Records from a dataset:
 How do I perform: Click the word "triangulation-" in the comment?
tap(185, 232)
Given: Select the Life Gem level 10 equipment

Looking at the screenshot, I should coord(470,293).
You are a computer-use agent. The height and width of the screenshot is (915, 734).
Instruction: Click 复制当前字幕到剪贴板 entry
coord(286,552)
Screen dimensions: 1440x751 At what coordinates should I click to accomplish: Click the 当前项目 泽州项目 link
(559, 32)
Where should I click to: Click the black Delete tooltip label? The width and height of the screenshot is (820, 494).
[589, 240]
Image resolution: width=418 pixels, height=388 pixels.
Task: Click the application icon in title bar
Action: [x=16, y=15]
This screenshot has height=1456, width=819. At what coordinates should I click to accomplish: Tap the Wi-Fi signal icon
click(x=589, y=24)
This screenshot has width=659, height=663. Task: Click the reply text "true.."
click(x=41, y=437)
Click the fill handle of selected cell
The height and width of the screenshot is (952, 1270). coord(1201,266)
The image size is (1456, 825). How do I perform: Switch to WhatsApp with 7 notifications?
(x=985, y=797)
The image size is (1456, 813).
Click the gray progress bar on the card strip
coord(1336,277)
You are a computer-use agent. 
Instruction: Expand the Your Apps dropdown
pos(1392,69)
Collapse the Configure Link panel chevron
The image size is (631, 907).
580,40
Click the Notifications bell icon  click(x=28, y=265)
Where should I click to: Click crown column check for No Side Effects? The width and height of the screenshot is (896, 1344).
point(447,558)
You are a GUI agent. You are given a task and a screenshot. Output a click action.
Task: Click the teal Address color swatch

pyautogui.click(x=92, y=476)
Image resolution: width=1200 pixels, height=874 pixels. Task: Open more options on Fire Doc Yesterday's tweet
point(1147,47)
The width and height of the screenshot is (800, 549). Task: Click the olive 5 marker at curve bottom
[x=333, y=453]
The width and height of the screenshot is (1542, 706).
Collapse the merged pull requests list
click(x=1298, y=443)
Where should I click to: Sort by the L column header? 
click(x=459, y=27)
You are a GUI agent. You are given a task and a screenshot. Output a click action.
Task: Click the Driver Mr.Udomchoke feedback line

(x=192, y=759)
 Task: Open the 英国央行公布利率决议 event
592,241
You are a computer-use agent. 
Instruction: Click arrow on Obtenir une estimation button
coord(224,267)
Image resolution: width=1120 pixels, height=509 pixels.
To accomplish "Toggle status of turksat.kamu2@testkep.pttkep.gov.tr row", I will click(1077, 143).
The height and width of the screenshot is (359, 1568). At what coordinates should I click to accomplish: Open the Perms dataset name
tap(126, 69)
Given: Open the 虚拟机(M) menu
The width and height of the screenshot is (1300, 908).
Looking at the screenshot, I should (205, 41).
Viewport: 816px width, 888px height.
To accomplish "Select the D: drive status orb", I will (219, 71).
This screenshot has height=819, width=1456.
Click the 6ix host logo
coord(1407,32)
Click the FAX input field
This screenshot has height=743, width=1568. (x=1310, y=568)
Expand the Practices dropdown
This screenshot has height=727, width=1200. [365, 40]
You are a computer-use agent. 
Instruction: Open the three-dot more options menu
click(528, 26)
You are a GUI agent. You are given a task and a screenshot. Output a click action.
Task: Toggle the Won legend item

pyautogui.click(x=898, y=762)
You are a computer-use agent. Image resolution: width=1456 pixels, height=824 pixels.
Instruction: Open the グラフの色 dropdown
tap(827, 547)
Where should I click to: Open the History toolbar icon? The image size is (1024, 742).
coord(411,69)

- _Required action_
Can you repeat, word for word, every line above from the one containing "Task: Open the 英国央行公布利率决议 event" down to the one containing "Given: Open the 虚拟机(M) menu", including both?

- _Response for this exercise_
 Task: Open the 英国央行公布利率决议 event
592,241
You are a computer-use agent. 
Instruction: Click arrow on Obtenir une estimation button
coord(224,267)
Image resolution: width=1120 pixels, height=509 pixels.
To accomplish "Toggle status of turksat.kamu2@testkep.pttkep.gov.tr row", I will click(1077, 143).
The height and width of the screenshot is (359, 1568). At what coordinates should I click to accomplish: Open the Perms dataset name
tap(126, 69)
Given: Open the 虚拟机(M) menu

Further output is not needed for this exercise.